Dataset entries

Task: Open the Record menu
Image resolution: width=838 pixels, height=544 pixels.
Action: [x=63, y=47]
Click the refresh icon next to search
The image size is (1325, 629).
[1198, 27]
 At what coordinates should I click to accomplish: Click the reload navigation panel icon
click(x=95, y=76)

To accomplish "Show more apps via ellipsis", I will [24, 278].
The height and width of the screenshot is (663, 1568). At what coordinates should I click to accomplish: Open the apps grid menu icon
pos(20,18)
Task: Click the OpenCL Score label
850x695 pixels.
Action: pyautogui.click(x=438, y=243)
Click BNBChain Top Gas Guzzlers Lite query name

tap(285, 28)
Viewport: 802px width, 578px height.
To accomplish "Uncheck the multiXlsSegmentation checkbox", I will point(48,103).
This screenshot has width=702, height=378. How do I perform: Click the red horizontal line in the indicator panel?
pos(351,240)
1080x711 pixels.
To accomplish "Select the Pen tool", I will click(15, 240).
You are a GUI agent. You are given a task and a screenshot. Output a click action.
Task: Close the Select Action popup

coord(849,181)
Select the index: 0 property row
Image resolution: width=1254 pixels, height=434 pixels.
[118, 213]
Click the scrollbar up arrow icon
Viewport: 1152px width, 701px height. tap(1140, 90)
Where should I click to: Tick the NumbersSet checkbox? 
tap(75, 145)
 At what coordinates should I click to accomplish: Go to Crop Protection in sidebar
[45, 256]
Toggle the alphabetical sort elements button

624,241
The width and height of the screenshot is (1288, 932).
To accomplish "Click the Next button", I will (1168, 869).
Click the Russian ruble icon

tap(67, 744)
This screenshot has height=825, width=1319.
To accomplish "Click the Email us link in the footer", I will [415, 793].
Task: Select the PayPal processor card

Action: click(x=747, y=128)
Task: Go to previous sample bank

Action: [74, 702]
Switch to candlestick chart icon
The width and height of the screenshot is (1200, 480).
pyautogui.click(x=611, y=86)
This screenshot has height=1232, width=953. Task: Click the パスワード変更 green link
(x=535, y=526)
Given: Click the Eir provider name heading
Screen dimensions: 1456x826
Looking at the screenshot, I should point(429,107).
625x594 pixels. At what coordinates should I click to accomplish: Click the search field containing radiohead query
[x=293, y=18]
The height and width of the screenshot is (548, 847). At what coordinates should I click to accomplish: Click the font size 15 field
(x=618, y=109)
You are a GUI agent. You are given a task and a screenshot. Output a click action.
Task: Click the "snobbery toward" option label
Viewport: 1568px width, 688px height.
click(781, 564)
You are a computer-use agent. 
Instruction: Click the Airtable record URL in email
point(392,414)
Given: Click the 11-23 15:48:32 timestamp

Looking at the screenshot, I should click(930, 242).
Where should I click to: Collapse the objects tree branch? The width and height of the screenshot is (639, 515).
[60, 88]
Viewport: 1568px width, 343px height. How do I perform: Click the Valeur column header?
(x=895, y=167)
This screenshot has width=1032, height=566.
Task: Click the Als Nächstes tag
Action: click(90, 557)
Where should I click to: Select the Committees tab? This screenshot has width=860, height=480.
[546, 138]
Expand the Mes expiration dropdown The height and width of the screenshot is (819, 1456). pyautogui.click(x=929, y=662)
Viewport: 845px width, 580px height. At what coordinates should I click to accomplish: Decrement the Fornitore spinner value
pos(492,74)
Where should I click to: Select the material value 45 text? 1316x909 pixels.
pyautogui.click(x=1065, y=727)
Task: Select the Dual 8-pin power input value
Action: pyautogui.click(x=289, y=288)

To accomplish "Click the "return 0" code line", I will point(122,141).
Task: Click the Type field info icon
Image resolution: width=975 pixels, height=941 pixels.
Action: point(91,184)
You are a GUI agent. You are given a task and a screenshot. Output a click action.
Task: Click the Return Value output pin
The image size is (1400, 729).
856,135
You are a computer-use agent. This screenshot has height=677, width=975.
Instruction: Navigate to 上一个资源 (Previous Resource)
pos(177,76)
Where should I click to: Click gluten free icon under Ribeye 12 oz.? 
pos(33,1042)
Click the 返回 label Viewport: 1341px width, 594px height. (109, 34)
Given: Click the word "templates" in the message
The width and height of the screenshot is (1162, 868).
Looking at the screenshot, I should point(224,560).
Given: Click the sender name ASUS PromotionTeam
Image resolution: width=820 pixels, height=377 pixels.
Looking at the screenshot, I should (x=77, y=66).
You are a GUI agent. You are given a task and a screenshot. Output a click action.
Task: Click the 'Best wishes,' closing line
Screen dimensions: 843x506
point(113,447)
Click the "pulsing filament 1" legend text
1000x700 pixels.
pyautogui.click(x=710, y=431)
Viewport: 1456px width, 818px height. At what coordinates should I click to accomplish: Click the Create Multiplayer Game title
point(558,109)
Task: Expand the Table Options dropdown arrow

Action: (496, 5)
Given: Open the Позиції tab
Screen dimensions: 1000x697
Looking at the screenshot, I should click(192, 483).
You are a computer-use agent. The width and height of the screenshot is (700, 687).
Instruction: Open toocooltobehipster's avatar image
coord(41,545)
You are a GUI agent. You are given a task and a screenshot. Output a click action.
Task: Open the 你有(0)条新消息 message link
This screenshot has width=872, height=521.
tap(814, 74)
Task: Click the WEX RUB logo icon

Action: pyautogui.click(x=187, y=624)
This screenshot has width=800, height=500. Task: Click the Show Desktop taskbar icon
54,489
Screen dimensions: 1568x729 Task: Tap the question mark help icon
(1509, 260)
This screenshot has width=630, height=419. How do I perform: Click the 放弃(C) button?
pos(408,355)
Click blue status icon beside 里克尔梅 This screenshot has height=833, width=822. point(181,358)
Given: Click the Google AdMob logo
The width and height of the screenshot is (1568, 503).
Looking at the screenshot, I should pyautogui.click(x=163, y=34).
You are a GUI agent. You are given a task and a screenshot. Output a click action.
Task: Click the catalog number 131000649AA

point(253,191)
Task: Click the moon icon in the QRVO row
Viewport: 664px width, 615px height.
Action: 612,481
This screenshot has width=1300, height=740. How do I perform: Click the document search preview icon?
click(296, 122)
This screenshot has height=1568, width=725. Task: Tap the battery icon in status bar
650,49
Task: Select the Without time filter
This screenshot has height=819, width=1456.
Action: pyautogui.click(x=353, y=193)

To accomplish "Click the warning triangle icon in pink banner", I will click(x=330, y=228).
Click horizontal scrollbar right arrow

## Your instructions
Copy all of the data exactly. Skip nothing.

## Answer space
Task: Open the Record menu
Image resolution: width=838 pixels, height=544 pixels.
Action: [x=63, y=47]
Click the refresh icon next to search
The image size is (1325, 629).
[1198, 27]
 At what coordinates should I click to accomplish: Click the reload navigation panel icon
click(x=95, y=76)

To accomplish "Show more apps via ellipsis", I will [24, 278].
The height and width of the screenshot is (663, 1568). At what coordinates should I click to accomplish: Open the apps grid menu icon
pos(20,18)
Task: Click the OpenCL Score label
850x695 pixels.
Action: pyautogui.click(x=438, y=243)
Click BNBChain Top Gas Guzzlers Lite query name

tap(285, 28)
Viewport: 802px width, 578px height.
To accomplish "Uncheck the multiXlsSegmentation checkbox", I will point(48,103).
This screenshot has width=702, height=378. How do I perform: Click the red horizontal line in the indicator panel?
pos(351,240)
1080x711 pixels.
To accomplish "Select the Pen tool", I will click(15, 240).
You are a GUI agent. You are given a task and a screenshot. Output a click action.
Task: Close the Select Action popup

coord(849,181)
Select the index: 0 property row
Image resolution: width=1254 pixels, height=434 pixels.
[118, 213]
Click the scrollbar up arrow icon
Viewport: 1152px width, 701px height. tap(1140, 90)
Where should I click to: Tick the NumbersSet checkbox? 
tap(75, 145)
 At what coordinates should I click to accomplish: Go to Crop Protection in sidebar
[45, 256]
Toggle the alphabetical sort elements button

624,241
The width and height of the screenshot is (1288, 932).
To accomplish "Click the Next button", I will (1168, 869).
Click the Russian ruble icon

tap(67, 744)
This screenshot has height=825, width=1319.
To accomplish "Click the Email us link in the footer", I will [415, 793].
Task: Select the PayPal processor card

Action: click(x=747, y=128)
Task: Go to previous sample bank

Action: [74, 702]
Switch to candlestick chart icon
The width and height of the screenshot is (1200, 480).
pyautogui.click(x=611, y=86)
This screenshot has height=1232, width=953. Task: Click the パスワード変更 green link
(x=535, y=526)
Given: Click the Eir provider name heading
Screen dimensions: 1456x826
Looking at the screenshot, I should point(429,107).
625x594 pixels. At what coordinates should I click to accomplish: Click the search field containing radiohead query
[x=293, y=18]
The height and width of the screenshot is (548, 847). At what coordinates should I click to accomplish: Click the font size 15 field
(x=618, y=109)
You are a GUI agent. You are given a task and a screenshot. Output a click action.
Task: Click the "snobbery toward" option label
Viewport: 1568px width, 688px height.
click(781, 564)
You are a computer-use agent. 
Instruction: Click the Airtable record URL in email
point(392,414)
Given: Click the 11-23 15:48:32 timestamp

Looking at the screenshot, I should click(930, 242).
Where should I click to: Collapse the objects tree branch? The width and height of the screenshot is (639, 515).
[60, 88]
Viewport: 1568px width, 343px height. How do I perform: Click the Valeur column header?
(x=895, y=167)
This screenshot has width=1032, height=566.
Task: Click the Als Nächstes tag
Action: click(90, 557)
Where should I click to: Select the Committees tab? This screenshot has width=860, height=480.
[546, 138]
Expand the Mes expiration dropdown The height and width of the screenshot is (819, 1456). pyautogui.click(x=929, y=662)
Viewport: 845px width, 580px height. At what coordinates should I click to accomplish: Decrement the Fornitore spinner value
pos(492,74)
Where should I click to: Select the material value 45 text? 1316x909 pixels.
pyautogui.click(x=1065, y=727)
Task: Select the Dual 8-pin power input value
Action: pyautogui.click(x=289, y=288)

To accomplish "Click the "return 0" code line", I will point(122,141).
Task: Click the Type field info icon
Image resolution: width=975 pixels, height=941 pixels.
Action: point(91,184)
You are a GUI agent. You are given a task and a screenshot. Output a click action.
Task: Click the Return Value output pin
The image size is (1400, 729).
856,135
You are a computer-use agent. This screenshot has height=677, width=975.
Instruction: Navigate to 上一个资源 (Previous Resource)
pos(177,76)
Where should I click to: Click gluten free icon under Ribeye 12 oz.? 
pos(33,1042)
Click the 返回 label Viewport: 1341px width, 594px height. (109, 34)
Given: Click the word "templates" in the message
The width and height of the screenshot is (1162, 868).
Looking at the screenshot, I should point(224,560).
Given: Click the sender name ASUS PromotionTeam
Image resolution: width=820 pixels, height=377 pixels.
Looking at the screenshot, I should (x=77, y=66).
You are a GUI agent. You are given a task and a screenshot. Output a click action.
Task: Click the 'Best wishes,' closing line
Screen dimensions: 843x506
point(113,447)
Click the "pulsing filament 1" legend text
1000x700 pixels.
pyautogui.click(x=710, y=431)
Viewport: 1456px width, 818px height. At what coordinates should I click to accomplish: Click the Create Multiplayer Game title
point(558,109)
Task: Expand the Table Options dropdown arrow

Action: (496, 5)
Given: Open the Позиції tab
Screen dimensions: 1000x697
Looking at the screenshot, I should click(192, 483).
You are a computer-use agent. The width and height of the screenshot is (700, 687).
Instruction: Open toocooltobehipster's avatar image
coord(41,545)
You are a GUI agent. You are given a task and a screenshot. Output a click action.
Task: Open the 你有(0)条新消息 message link
This screenshot has width=872, height=521.
tap(814, 74)
Task: Click the WEX RUB logo icon

Action: pyautogui.click(x=187, y=624)
This screenshot has width=800, height=500. Task: Click the Show Desktop taskbar icon
54,489
Screen dimensions: 1568x729 Task: Tap the question mark help icon
(1509, 260)
This screenshot has width=630, height=419. How do I perform: Click the 放弃(C) button?
pos(408,355)
Click blue status icon beside 里克尔梅 This screenshot has height=833, width=822. point(181,358)
Given: Click the Google AdMob logo
The width and height of the screenshot is (1568, 503).
Looking at the screenshot, I should pyautogui.click(x=163, y=34).
You are a GUI agent. You are given a task and a screenshot. Output a click action.
Task: Click the catalog number 131000649AA

point(253,191)
Task: Click the moon icon in the QRVO row
Viewport: 664px width, 615px height.
Action: 612,481
This screenshot has width=1300, height=740. How do I perform: Click the document search preview icon?
click(296, 122)
This screenshot has height=1568, width=725. Task: Tap the battery icon in status bar
650,49
Task: Select the Without time filter
This screenshot has height=819, width=1456.
Action: pyautogui.click(x=353, y=193)

To accomplish "Click the warning triangle icon in pink banner", I will click(x=330, y=228).
Click horizontal scrollbar right arrow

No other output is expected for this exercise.